# [DIRECTIVES]
a. Translate into Spanish the following sentence from the passage on evangelization and development: "Testimony to Christ's charity, through works of justice, peace and development, is part and parcel of evangelization, because Jesus Christ, who loves us, is concerned with the whole person."
b. Extend the passage on evangelization and development, picking up after its final sentence.

The Apostolic Exhortation Evangelii Nuntiandi, for its part, is very closely linked with development, given that, in Paul VI's words, “evangelization would not be complete if it did not take account of the unceasing interplay of the Gospel and of man's concrete life, both personal and social.” “Between evangelization and human advancement — development and liberation — there are in fact profound links”: on the basis of this insight, Paul VI clearly presented the relationship between the proclamation of Christ and the advancement of the individual in society. Testimony to Christ's charity, through works of justice, peace and development, is part and parcel of evangelization, because Jesus Christ, who loves us, is concerned with the whole person.

Again, the Pope is pounding on the fact that you can't just give people stuff and call it charity. Proclaiming the Faith is an inextricable part of the equation.

# [GIVEN DATA]
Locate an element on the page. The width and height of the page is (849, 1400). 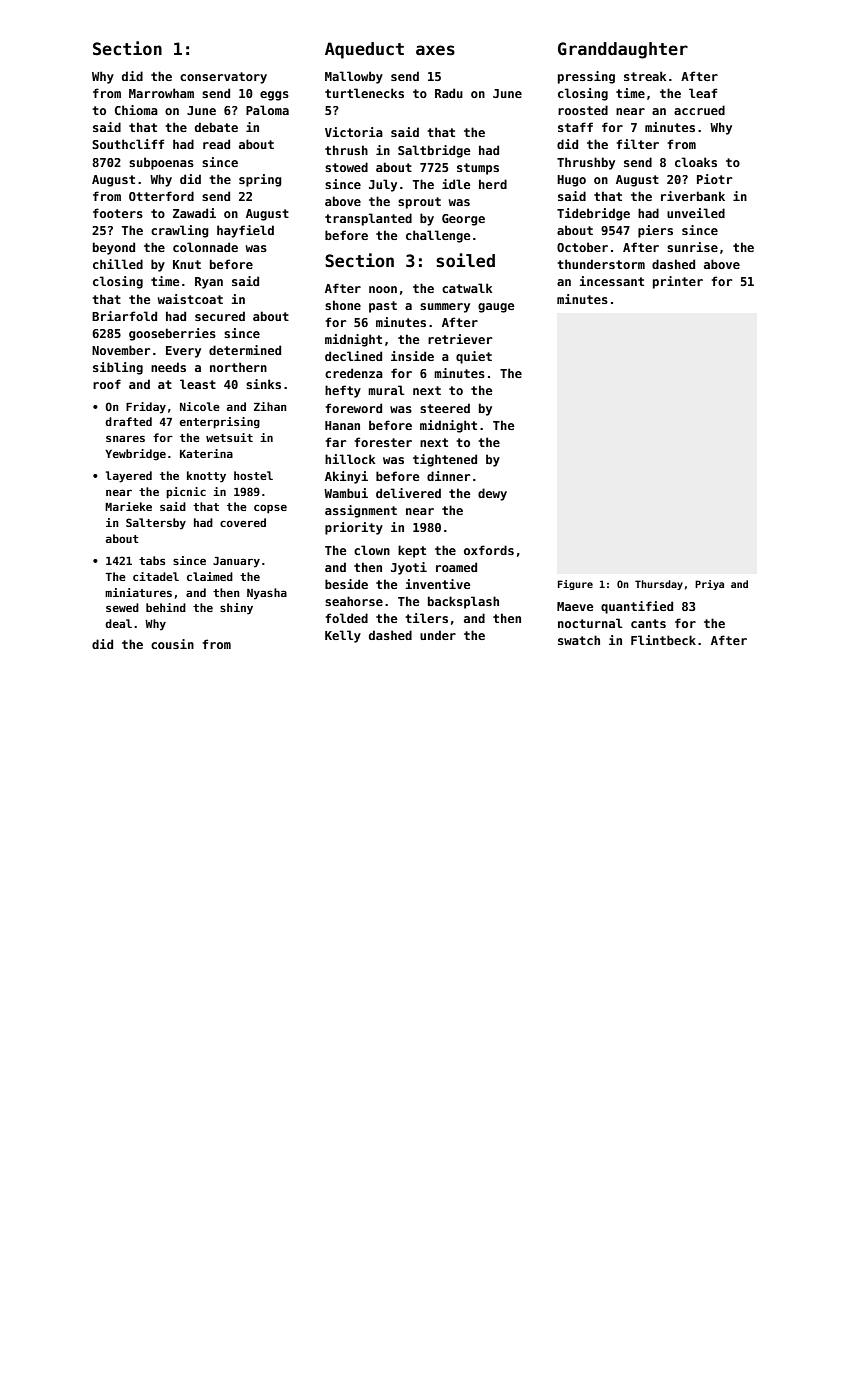
axes is located at coordinates (435, 50).
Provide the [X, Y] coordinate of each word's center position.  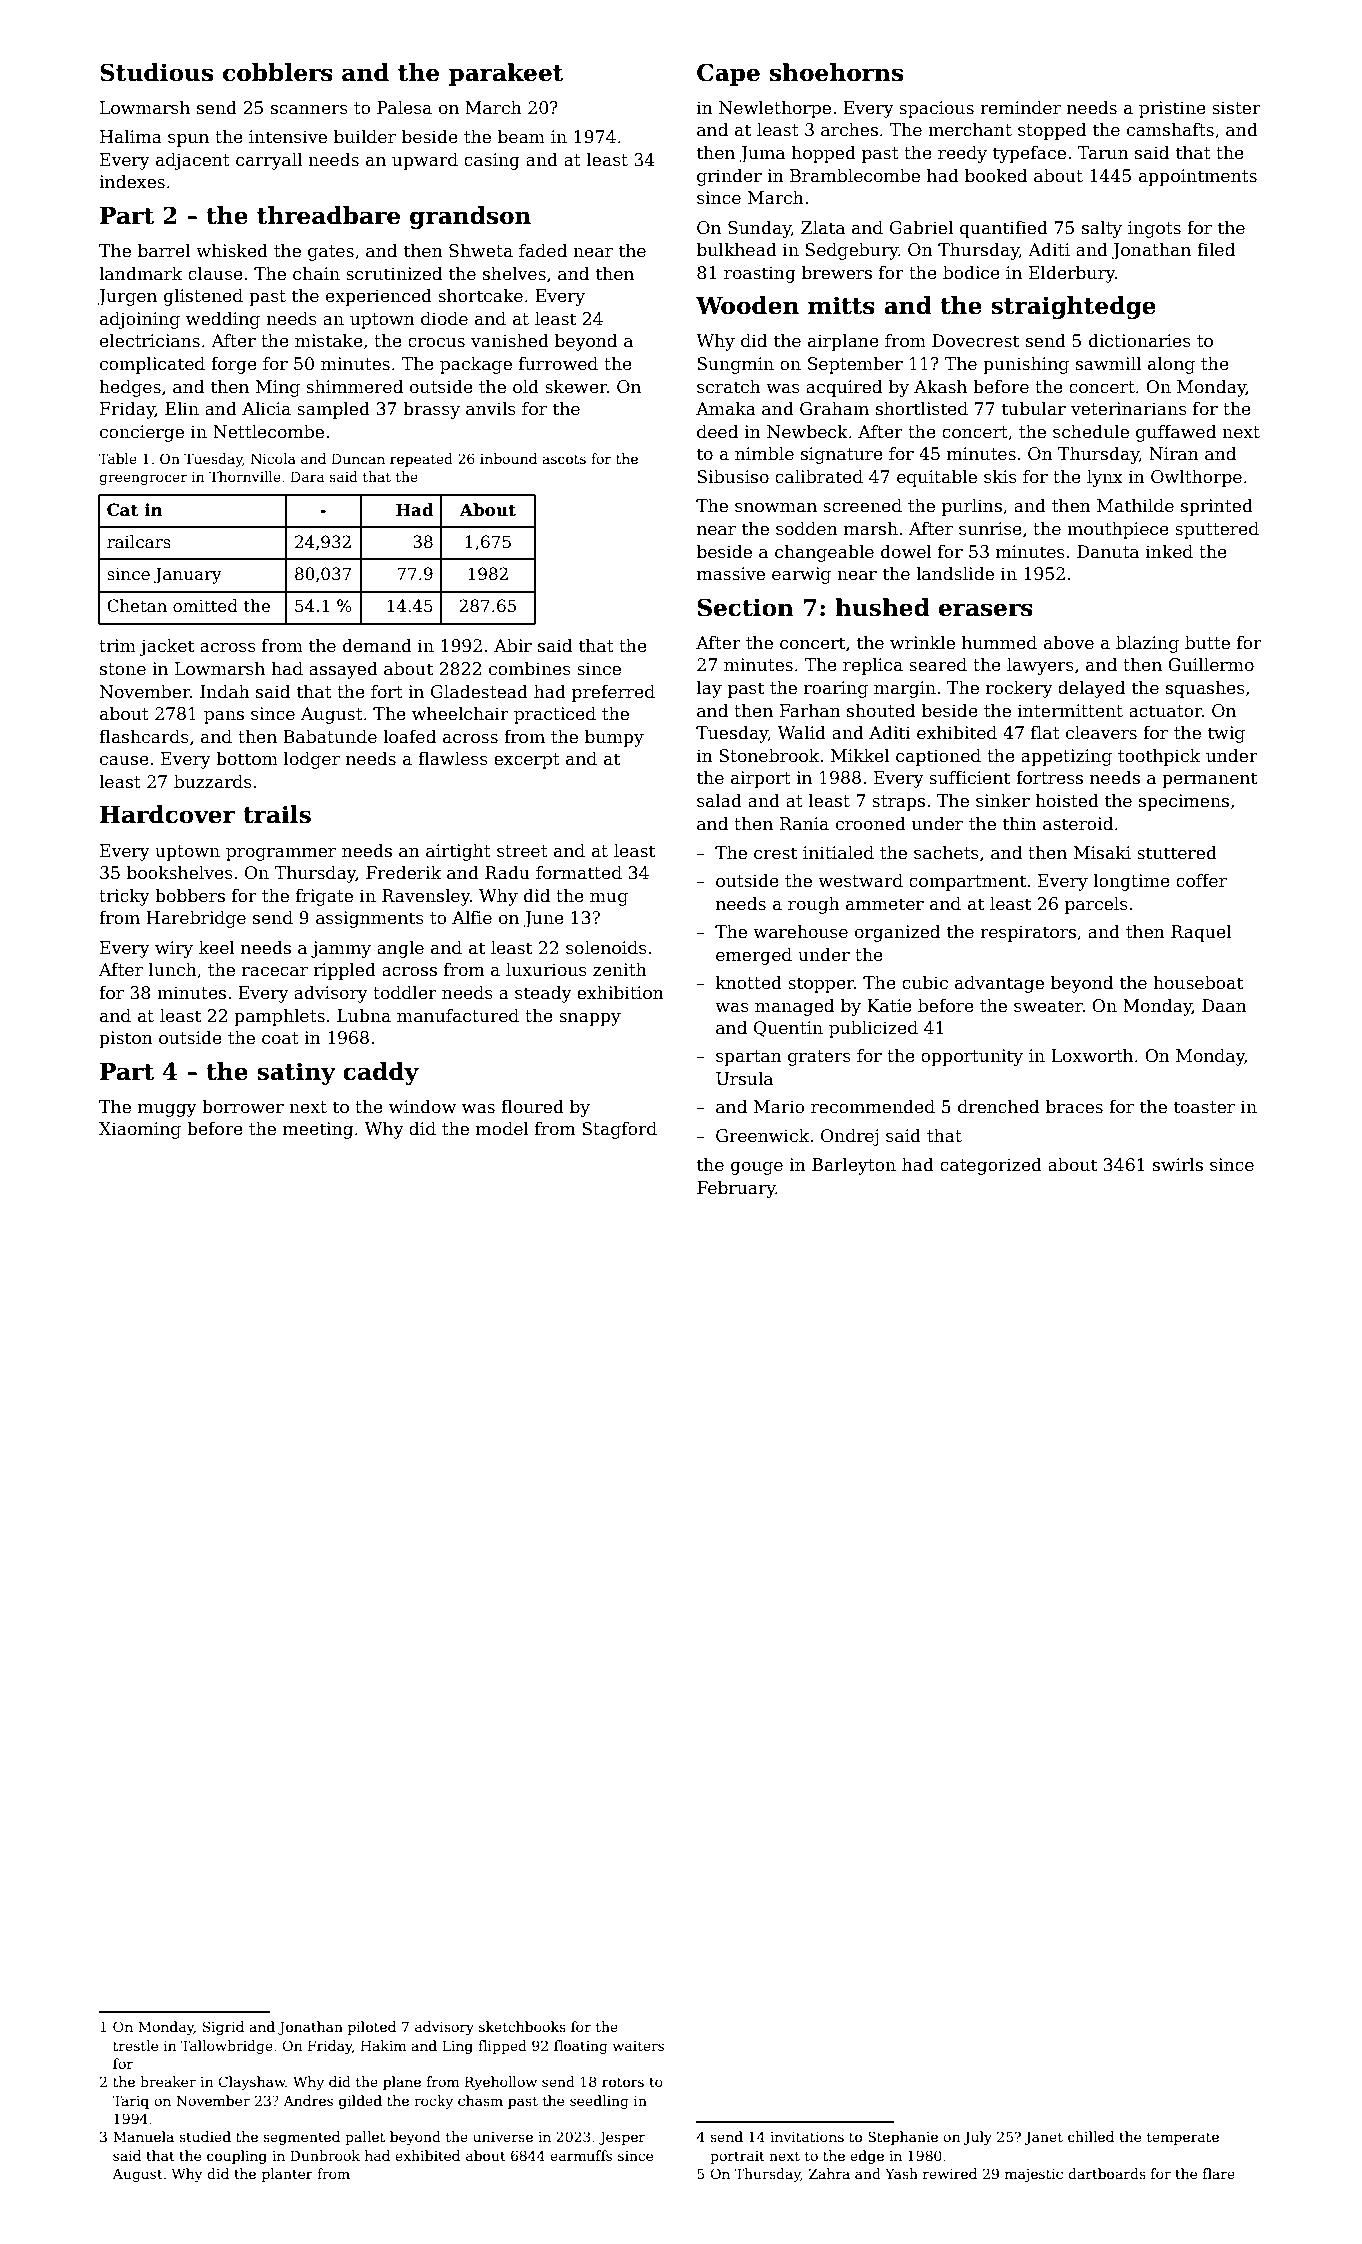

# [RESPONSES PER TASK]
a. El testimonio de la caridad de Cristo, mediante obras de justicia, paz y desarrollo, forma parte integrante de la evangelización, porque Jesucristo, que nos ama, se preocupa por la persona en su totalidad.

b.
In promoting development, the Christian faith does not rely on privilege or positions of power, nor even on the merits of Christians (even though these existed and continue to exist alongside their natural limitations), but only on Christ, to whom every authentic vocation to integral human development must be directed. The Gospel is fundamental for development, because in the Gospel, Christ, “in the very revelation of the mystery of the Father and of his love, fully reveals humanity to itself”. . . The Christian vocation to this development therefore applies to both the natural plane and the supernatural plane; which is why, “when God is eclipsed, our ability to recognize the natural order, purpose and the ‘good' begins to wane."

This is probably a good place to stop for now. The next several sections of the document are a laundry list of world-wide economic and social badness, along with comments on the accelerated pace of globalization and its relationship to those problems. In other words, I think we're all familiar with it. I'll leave off with this comment to set up the next installation:

Yet it should be stressed that progress of a merely economic and technological kind is insufficient. Development needs above all to be true and integral.

Indeed, Holy Father. Indeed.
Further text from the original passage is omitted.